O futuro nos livros de ficção científica
Para o autor Fernando Couto de Magalhães, pós-graduado em História, Sociologia e Filosofia pela PUC-RS, com cursos de extensão em neurociência (PUC-RS), arqueologia (Harvard) e antropologia (Universidade de Queensland, Austrália), a ficção que se baseia na ciência, para ser boa, precisa ser muito imaginativa e, normalmente, dela que nascem novas ideias científicas. Ele cita uma frase de Albert Einstein, que disse que “a imaginação é mais importante que o conhecimento”. Fernando não tem dúvidas de que “a ficção científica influencia, e muito, a nossa rotina tecnológica e vai continuar influenciando com novos autores, que também são cheios de ideias”. O autor acredita que a ficção científica é um dos melhores caminhos para se imaginar novas tecnologias e novas sociedades, sendo, inclusive, a melhor forma de introduzir pessoas leigas, crianças e estudantes aos temas científicos.
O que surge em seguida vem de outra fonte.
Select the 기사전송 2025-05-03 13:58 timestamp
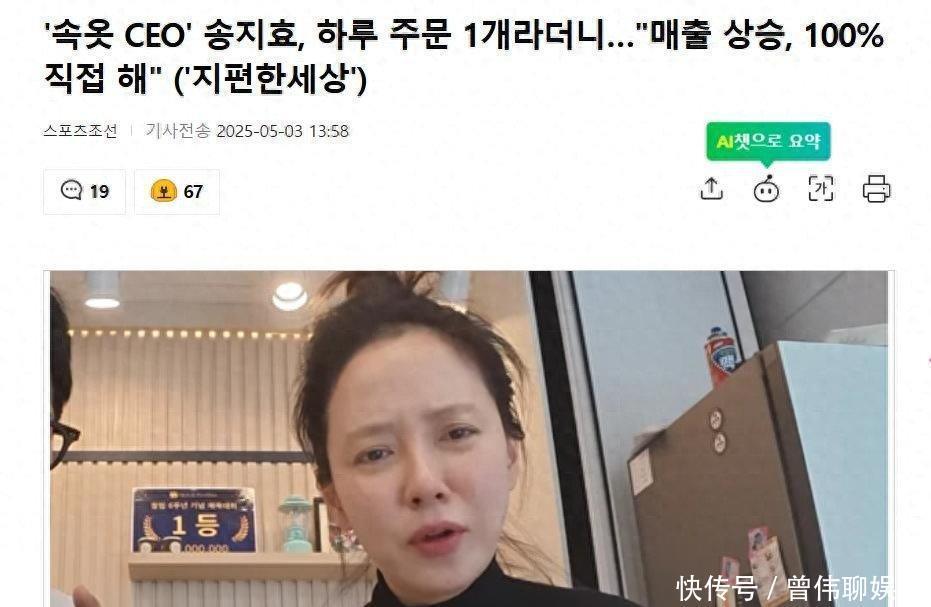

E o que o futuro nos reserva? Quais serão as próximas tecnologias? Já imaginamos muitas que, aos poucos, podem tornar-se realidade, mas e aquelas que ainda nem imaginamos? Como será o mundo daqui 100 anos? Com a velocidade dos avanços tecnológicos, será que conseguimos mensurar o que as gerações futuras vão vivenciar? E se conseguirmos fantasiar os anos vindouros, quem realizará tais excêntricas ideias? Ainda podemos nos tornar grandes criadores? E quais serão os próximos nomes a serem estudados, como Mary Shelley, Júlio Verne, H.G. Wells, Isaac Asimov e Arthur C. Clarke?
O futuro, talvez, já esteja escrito em algum livro de ficção científica, e aguarda, pacientemente, seu momento de acontecer. Porventura, você já até o leu, sem nem sequer imaginar estar entre os limites da ficção e realidade.
Adoro todos esse autores, Mika. Parabéns!
Uauu, gostei muito do texto!!
adorei o texto! a literatura é incrível e não possui fronteiras, é impressionante como ela pode impactar o mundo.
Sem dúvidas a ficção científica é um ensaio para o futuro, e estarmos descobrindo através dos olhos perspicazes e críticos desses autores o futuro que eles imaginavam, é sem dúvida maravilhoso. Eu amei como o texto abordou várias ideias de Jules Verne, que hoje vemos como cotidiano mas que para a época era algo além do imaginativo. Muito bom mesmo o texto. Além de tudo, a entrevista com o autor Fernando Couto que é um dos maiores da atualidade, trouxe uma veracidade e proximidade da nossa realidade para com a dos autores desse gênero.
A literatura é incrível! Ela tem o poder de ultrapassar o senso comum e nos fazer ver o mundo de uma maneira diferente. O texto é excelente, a análise das obras é fascinante e há tantas outras coisas maravilhosas para descobrir. Viva a literatura!